東京都立多摩総合医療センターの青木 信彦氏は、自身の臨床や研究から「脳実質に一時的な損傷を認めない」、「畳など硬くないものへの後頭部の打撲」など中村1型といわれる7項目を満たすものは乳幼児型急性硬膜下血腫であり、虐待から除外するのが適切と提唱するに至った過程を報告しました。
朴 永銖氏は奈良県立医科大学の脳神経外科医師として、「臨床医から見た乳幼児重傷頭部外傷」をテーマに報告を行いました。捜査機関は、実際に最新の知見に基づいて診断、手術、治療を行う脳外科医の意見を取り上げず、小児科医や虐待専門家に意見を求め、虐待と決め付けてしまうことに疑問を呈しました。
さらに「法医学から見た児童虐待」をテーマに千葉大学の法医学者、岩瀬 博太郎氏が報告を行いました。千葉大学が始めた、被害を受けた患者の生体を診察し証拠保全をする「臨床法医学」の意義や問題点から、虐待に関する医学的判断を正しく行うためにも、生体の鑑定を行う制度作り、法医学研究所の設置の必要性を訴えました。


最後に、大阪弁護士会 秋田 真志氏・髙山 巌氏、埼玉医科大学脳神経外科医師 荒木 尚氏、関西医科大学脳神経外科医師 埜中 正博氏をパネリストに迎え、パネルディスカッションを行いました。基調講演を踏まえながら、刑事事件や医療の現場での問題や解決法の議論を深めることができました。


写真左:ケイト・ジャドソン氏(ウィスコンシン大学ロースクール、イノセンス・ネットワークSBS担当)/写真中央:キース・フィンドレイ氏(ウィスコンシン大学ロースクール、ウィスコンシン・イノセンス・プロジェクトシニアアドバイザー)/写真右:ウェイニー・スクワイア氏(元オクスフォード大学ジョン・ラドクリフ病院・神経病理学)

写真左:ケイト・ジャドソン氏(ウィスコンシン大学ロースクール、イノセンス・ネットワークSBS担当)/写真中央:キース・フィンドレイ氏(ウィスコンシン大学ロースクール、ウィスコンシン・イノセンス・プロジェクトシニアアドバイザー)/写真右:ウェイニー・スクワイア氏(元オクスフォード大学ジョン・ラドクリフ病院・神経病理学)

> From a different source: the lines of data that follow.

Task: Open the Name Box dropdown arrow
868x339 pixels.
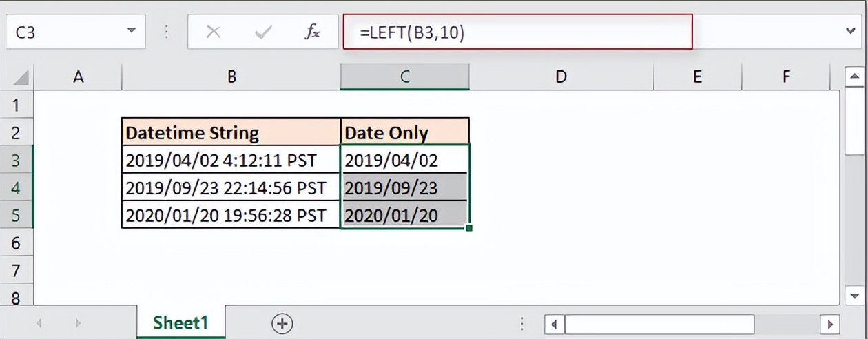Action: click(x=131, y=32)
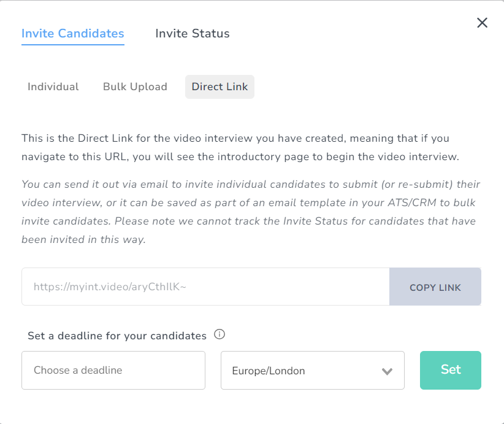Click the Direct Link description paragraph
Viewport: 504px width, 424px height.
coord(240,147)
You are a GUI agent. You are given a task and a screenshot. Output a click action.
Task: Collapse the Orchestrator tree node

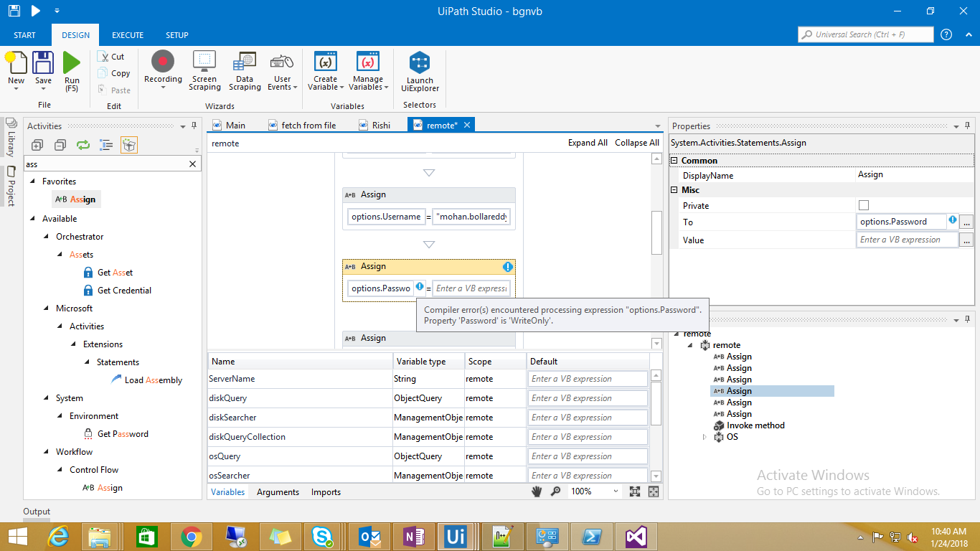pyautogui.click(x=47, y=237)
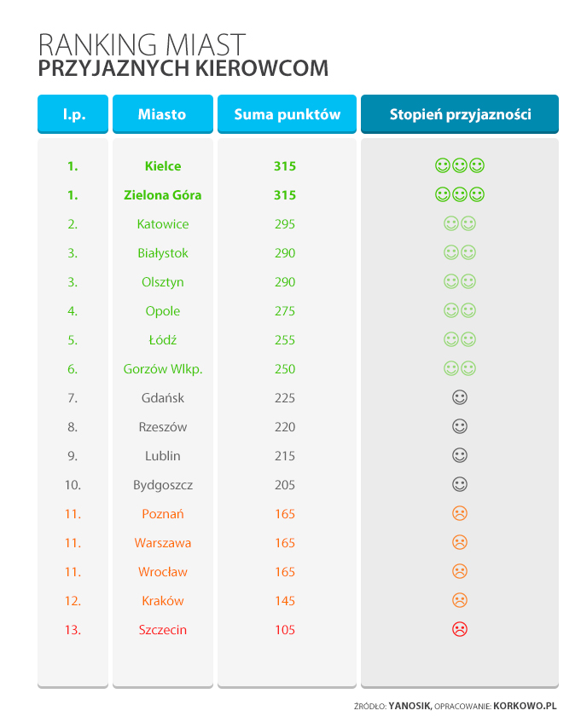
Task: Click the orange sad face for Warszawa
Action: pos(459,542)
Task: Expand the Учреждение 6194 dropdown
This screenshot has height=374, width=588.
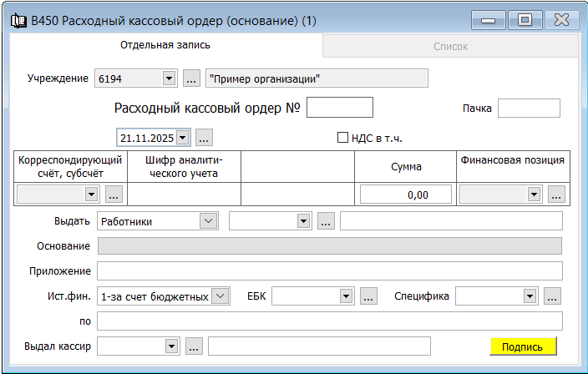Action: point(168,78)
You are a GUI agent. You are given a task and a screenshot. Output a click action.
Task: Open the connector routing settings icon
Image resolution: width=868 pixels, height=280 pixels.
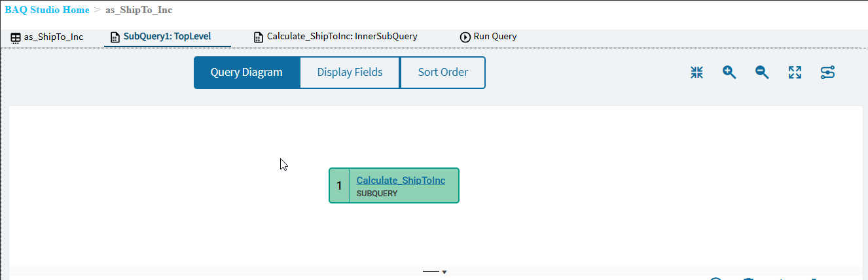click(x=827, y=73)
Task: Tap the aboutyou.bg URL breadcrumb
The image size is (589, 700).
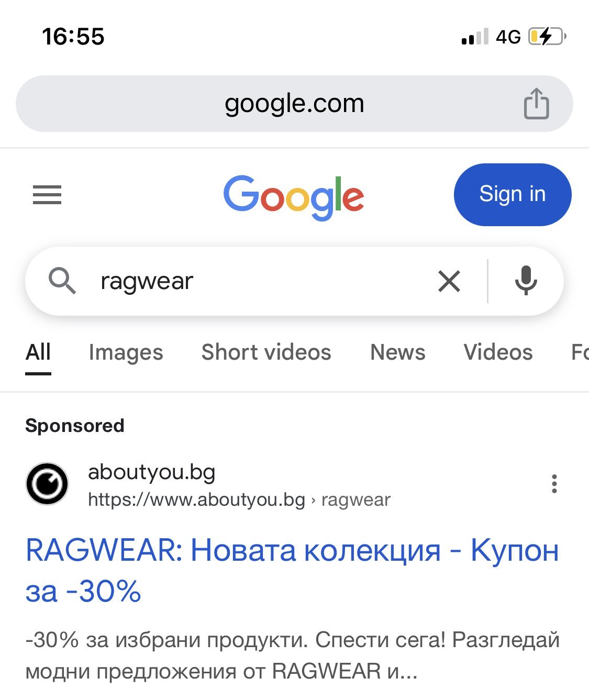Action: [x=239, y=499]
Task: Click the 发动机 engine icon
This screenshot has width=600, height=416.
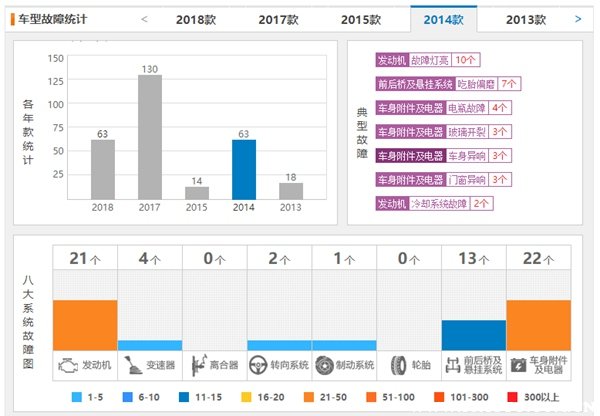Action: point(68,365)
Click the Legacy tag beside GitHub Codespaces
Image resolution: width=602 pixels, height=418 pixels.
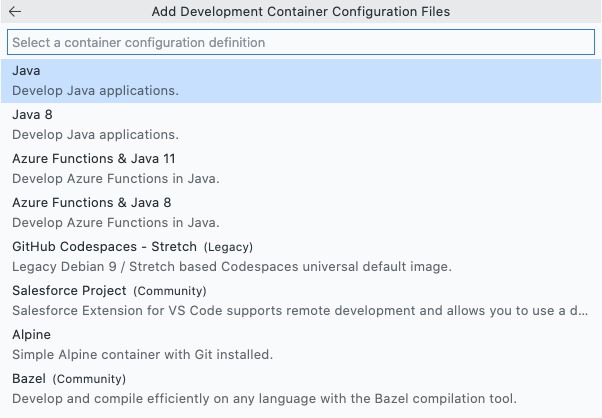pos(228,247)
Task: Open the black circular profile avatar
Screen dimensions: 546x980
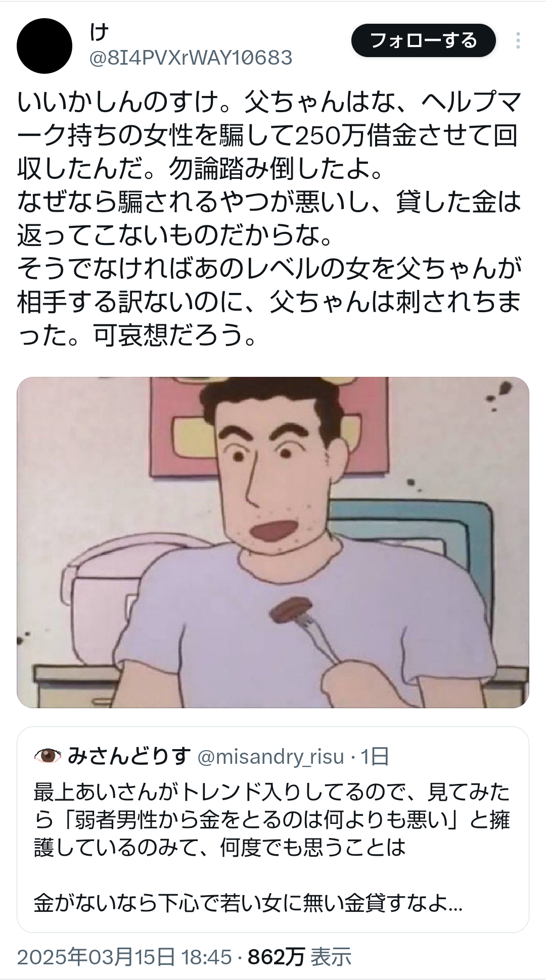Action: 44,46
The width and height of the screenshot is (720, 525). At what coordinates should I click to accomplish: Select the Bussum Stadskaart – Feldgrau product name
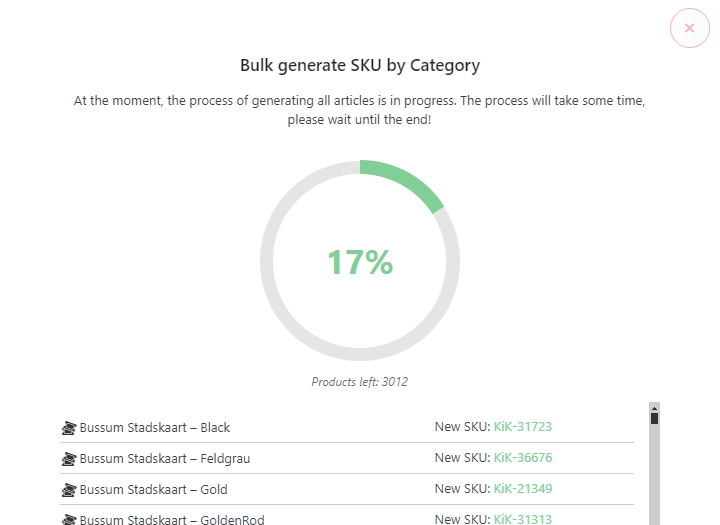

講演のしめくくりとしてジャドソン氏は「過去30年この問題に取り組んで得た知見を共有したい」、フィンドレイ氏は「私たちの知識には限界があり、医学的、科学的にも完全ではないことを認識しなければならない。三徴候も虐待なのか疾病なのか、自分の意見や判断に固執してはいけない。わからないことを『知る』ということ、そして診療結果のフィードバックは必要です」、スクワイア氏は「SBSについて、医師は科学に基づき、最新のエビデンスに基づいて判断する大きな責任がある。私もまだ学習の途上です。この問題を前進させるべく多くの人が学ぼうと集まっていることに感銘を受けました」と述べました。


甲南大学法学部教授・笹倉 香奈氏が本シンポジウムの総括を行い、さらに龍谷大学犯罪学研究センター長 石塚 伸一教授は閉会の挨拶として多くの医学者や法律家、そして冤罪被害者が登壇してくださったことに謝意を述べ、また傷ついている子どもや親を救うために今後も科学的な司法を目指す動きを広げたいと締めくくり、本シンポジウムが終了しました。
SBS理論の信頼性を問うための検証を、国内で初めて徹底的に行った有意義な機会となりました。